Modayı takip etmeye çalışıyorum, daha doğrusu ister istemez takip ediyoruz. Gerek dizi çekimlerinde çok zevkli kostüm sorumlularımızdan, stil danışmanlarımızdan, gerekse sosyal medyada ya da etrafımızda gördüğümüz örneklerden zaten ister istemez bir algı oluşuyor kafada. Bunu üzerine en doğru şekilde oturtmak önemli olan. Bu da biraz kendi vücudunu tanımak ve göz zevkiyle oluşuyor. Şık ama rahat edeceğim tarzları seviyorum. Belli bir tarzım var diyemem, çünkü yeri geliyor eşofman giyme modunda oluyorum, yerine göre ceket-pantolon.

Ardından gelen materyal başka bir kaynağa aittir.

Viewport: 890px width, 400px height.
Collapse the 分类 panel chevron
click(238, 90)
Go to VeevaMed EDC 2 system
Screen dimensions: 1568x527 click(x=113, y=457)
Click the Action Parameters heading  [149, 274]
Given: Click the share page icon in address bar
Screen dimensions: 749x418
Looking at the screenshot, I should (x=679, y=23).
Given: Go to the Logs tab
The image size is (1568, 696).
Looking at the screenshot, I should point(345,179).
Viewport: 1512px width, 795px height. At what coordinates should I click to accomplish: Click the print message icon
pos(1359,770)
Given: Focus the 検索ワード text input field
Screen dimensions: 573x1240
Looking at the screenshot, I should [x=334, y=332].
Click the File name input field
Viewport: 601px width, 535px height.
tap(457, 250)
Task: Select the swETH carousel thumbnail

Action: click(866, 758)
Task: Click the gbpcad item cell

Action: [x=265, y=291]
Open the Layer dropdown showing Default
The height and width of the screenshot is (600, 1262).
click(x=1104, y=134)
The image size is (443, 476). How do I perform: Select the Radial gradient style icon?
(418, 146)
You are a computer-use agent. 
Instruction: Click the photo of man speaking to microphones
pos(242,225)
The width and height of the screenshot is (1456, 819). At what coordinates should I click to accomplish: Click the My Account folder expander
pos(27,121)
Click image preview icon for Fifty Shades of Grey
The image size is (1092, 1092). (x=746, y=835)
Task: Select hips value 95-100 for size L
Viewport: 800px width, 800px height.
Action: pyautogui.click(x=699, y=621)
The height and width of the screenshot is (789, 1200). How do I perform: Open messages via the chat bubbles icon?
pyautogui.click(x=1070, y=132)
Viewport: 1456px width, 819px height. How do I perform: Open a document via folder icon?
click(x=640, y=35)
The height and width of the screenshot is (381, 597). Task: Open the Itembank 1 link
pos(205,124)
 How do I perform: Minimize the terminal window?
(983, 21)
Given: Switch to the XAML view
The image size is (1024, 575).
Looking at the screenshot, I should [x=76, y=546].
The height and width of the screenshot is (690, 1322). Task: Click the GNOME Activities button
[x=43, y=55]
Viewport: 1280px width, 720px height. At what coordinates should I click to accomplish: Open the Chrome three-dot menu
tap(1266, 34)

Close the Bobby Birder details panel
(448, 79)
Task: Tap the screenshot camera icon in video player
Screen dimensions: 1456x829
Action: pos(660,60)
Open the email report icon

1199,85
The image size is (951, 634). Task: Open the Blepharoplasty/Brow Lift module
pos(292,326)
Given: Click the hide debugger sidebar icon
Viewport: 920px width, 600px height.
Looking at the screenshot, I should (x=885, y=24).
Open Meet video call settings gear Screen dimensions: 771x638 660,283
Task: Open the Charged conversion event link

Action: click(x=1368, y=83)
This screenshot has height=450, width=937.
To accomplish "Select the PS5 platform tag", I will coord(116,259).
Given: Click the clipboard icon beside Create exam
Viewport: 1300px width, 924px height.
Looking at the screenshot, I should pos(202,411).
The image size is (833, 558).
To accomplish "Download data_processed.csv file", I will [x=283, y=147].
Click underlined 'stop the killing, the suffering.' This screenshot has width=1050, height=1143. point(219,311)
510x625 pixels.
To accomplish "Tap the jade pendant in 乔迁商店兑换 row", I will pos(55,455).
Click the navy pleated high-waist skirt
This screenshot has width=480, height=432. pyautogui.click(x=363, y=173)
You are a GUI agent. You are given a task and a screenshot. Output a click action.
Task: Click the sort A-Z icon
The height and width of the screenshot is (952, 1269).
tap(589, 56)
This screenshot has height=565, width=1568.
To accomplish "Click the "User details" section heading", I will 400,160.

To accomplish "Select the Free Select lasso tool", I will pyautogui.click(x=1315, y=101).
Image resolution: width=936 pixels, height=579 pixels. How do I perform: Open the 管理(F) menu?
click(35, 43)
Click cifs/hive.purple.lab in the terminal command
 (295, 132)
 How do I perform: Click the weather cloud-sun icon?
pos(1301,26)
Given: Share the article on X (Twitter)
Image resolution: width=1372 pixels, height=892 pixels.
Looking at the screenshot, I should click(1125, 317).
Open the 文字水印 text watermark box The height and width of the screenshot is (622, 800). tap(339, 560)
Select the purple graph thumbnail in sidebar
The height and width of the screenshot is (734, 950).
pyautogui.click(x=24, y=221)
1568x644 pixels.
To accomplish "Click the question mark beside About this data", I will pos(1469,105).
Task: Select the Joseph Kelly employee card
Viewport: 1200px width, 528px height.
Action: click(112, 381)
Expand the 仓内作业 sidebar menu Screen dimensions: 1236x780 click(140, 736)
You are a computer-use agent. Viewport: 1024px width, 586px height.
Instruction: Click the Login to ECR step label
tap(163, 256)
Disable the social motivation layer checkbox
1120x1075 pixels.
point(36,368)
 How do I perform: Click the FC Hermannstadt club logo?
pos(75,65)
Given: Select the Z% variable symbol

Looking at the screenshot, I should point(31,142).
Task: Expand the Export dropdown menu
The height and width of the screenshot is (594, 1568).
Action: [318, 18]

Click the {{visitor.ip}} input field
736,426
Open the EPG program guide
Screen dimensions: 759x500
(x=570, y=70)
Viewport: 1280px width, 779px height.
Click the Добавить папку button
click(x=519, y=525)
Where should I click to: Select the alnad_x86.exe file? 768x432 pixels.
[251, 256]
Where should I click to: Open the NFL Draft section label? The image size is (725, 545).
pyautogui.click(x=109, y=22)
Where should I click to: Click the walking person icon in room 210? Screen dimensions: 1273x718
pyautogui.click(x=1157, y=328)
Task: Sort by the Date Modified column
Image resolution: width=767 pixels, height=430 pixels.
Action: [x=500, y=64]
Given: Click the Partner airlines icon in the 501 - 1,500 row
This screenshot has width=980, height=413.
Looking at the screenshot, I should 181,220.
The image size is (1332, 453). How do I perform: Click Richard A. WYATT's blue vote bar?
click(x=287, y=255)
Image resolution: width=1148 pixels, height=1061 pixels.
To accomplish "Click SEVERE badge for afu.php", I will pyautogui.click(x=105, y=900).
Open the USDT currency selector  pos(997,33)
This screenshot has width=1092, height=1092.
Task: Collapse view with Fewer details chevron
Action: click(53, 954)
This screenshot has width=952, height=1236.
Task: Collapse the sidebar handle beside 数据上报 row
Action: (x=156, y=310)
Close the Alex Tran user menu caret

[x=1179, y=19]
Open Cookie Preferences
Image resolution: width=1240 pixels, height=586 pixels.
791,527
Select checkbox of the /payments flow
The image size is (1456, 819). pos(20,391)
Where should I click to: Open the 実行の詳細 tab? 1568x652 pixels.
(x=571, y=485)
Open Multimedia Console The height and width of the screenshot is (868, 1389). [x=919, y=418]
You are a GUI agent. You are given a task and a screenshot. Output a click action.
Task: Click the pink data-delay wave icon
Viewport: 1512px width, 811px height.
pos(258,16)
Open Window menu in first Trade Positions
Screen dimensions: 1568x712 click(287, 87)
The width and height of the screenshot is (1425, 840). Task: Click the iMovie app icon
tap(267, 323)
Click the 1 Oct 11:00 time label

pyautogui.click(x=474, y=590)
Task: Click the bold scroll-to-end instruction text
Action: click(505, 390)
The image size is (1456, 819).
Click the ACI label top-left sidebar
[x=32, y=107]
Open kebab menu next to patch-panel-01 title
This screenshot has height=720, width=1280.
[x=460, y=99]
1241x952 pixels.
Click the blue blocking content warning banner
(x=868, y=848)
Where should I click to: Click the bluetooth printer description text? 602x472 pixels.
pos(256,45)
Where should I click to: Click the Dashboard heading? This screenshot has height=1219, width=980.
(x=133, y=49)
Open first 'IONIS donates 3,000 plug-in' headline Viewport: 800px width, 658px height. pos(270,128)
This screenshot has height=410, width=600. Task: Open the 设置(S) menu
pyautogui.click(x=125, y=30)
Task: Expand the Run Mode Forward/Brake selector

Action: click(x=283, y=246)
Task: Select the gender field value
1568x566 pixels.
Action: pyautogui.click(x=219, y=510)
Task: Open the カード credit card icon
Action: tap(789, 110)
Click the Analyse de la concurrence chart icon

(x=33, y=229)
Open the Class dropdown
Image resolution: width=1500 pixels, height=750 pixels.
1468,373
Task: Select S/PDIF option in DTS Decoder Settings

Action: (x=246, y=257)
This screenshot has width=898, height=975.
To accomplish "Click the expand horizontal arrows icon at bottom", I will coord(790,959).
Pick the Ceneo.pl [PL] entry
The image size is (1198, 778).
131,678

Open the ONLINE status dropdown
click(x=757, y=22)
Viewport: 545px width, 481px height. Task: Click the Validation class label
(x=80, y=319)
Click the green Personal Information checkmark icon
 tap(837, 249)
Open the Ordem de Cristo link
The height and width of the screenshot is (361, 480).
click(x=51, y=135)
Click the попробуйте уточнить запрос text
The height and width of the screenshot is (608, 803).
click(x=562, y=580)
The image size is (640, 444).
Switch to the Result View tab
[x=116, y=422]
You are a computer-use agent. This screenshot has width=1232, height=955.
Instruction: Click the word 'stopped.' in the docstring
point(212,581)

Asla giymem dediğiniz bir parça var mı?
Spesifik olarak bir parça su an aklıma gelmiyor ama bedeni olduğundan kötü gösterecek şeyleri tercih etmem. Kıyafet güzel yerlerini öne çıkarmalı ya da kusurları gizlemeli. Beli, kalçayı kalın gösteren ya da renk olarak öldüren, bacak boyunu kısa gösteren, kambur gösteren parçaları giymem öncelikle.
Sanatla ilgili olarak başka yaptığınız neler var?
Daha önce resim yapardım, ara ara şiir yazmaya çalışırdım içimden gelince. Ama şu ara sadece oyunculuk var. Başka şeylere vakit ve konsantrasyonumu veremiyorum.
Aşk sizin için ne ifade ediyor?
Aşk harika bir duygu. Gözlerini parlatan, bütün bedenini yükselten, hayattaki bir hediye gibi. Her şeye karşı olan aşktan da bahsedebiliriz ama sorduğunuz karşı cinse olan aşk galiba. O da hakikaten hayatın lütfu gibi. Çünkü her ay aşık olmuyoruz. Hele bir yaştan sonra kolay kolay aşık olmuyoruz. İçimde zor rastladığım bir inci gibi aşk. Aşık olunca şükrediyorum.
Evlilik ve çocuk sizin için ne ifade ediyor?
Kızımdan sonra o güne kadar hep eksik yaşadığımı, kızımla beraber eksik parçamın tamamlandığını hissettim. Tarifi yok.
Canlandırmak istediğiniz bir karakter kaldı mı, kimin hayatını canlandırmak isterdiniz en çok?
Şu an bir karakter aklıma gelmiyor. Ama Aamir Khan'ın filmleri gibi öğretici felsefeleri olan filmlerde oynamak isterim. Karakter iyi ya da kötü karakter olsun farketmez, bütüne baktığında izleyende bir fark yaratmasını, günlerce düşündürmesini isterim.
Sosyal medya hayatımızın odak noktası oldu, aktif misiniz sizde?
Sadece Instagram kullanıyorum. Çok aktif olduğum söylenemez ama daha önceye göre aktifim. Takipçilerimi seviyorum, ara sıra onlarla iletişimde olmak beni de mutlu ediyor. Sosyal medya sayesinde artık biz de izleyicimize, onlar da bize ulaşabiliyor. Bu iletişim aslında işimize daha da özenle sarılmak konusunda şevklendiriyor. Hani aileni mahcup etmek istemezsin ya, onun gibi bir şey. İzleyicimiz de, takipçilerimiz de çok kıymetli.
Hayatta en çok neye sinir olursunuz ve sevinirsiniz?
En çok dürüst olmayan insana, riyakarlığa, yalana, gizli saklı arkadan kurulan hesaplara sinirlenirim. Benim dilim kalbime çok yakındır ve dürüst olabilecek kadar cesurum kendime, hesaplarla yola çıkmam. Karşımdakinden de bunu beklerim. Gülmeyi çok ama çok seviyorum. Bilmem ki, herhalde küçücük şeylere bile sevinirim. Yeter ki gülelim.
Bundan sonraki projeleriniz neler?
Hayat ne gösterir bilmem. İş anlamında “Kardeşlerim” devam ediyor. Az önce bahsettiğim gibi bir sinema filmi diyerek davet edeyim içimden, olsun :)
Sizin hayat mottonuz nedir?
Sevgiyle iste, inan, çalış ve doğru zamana güven.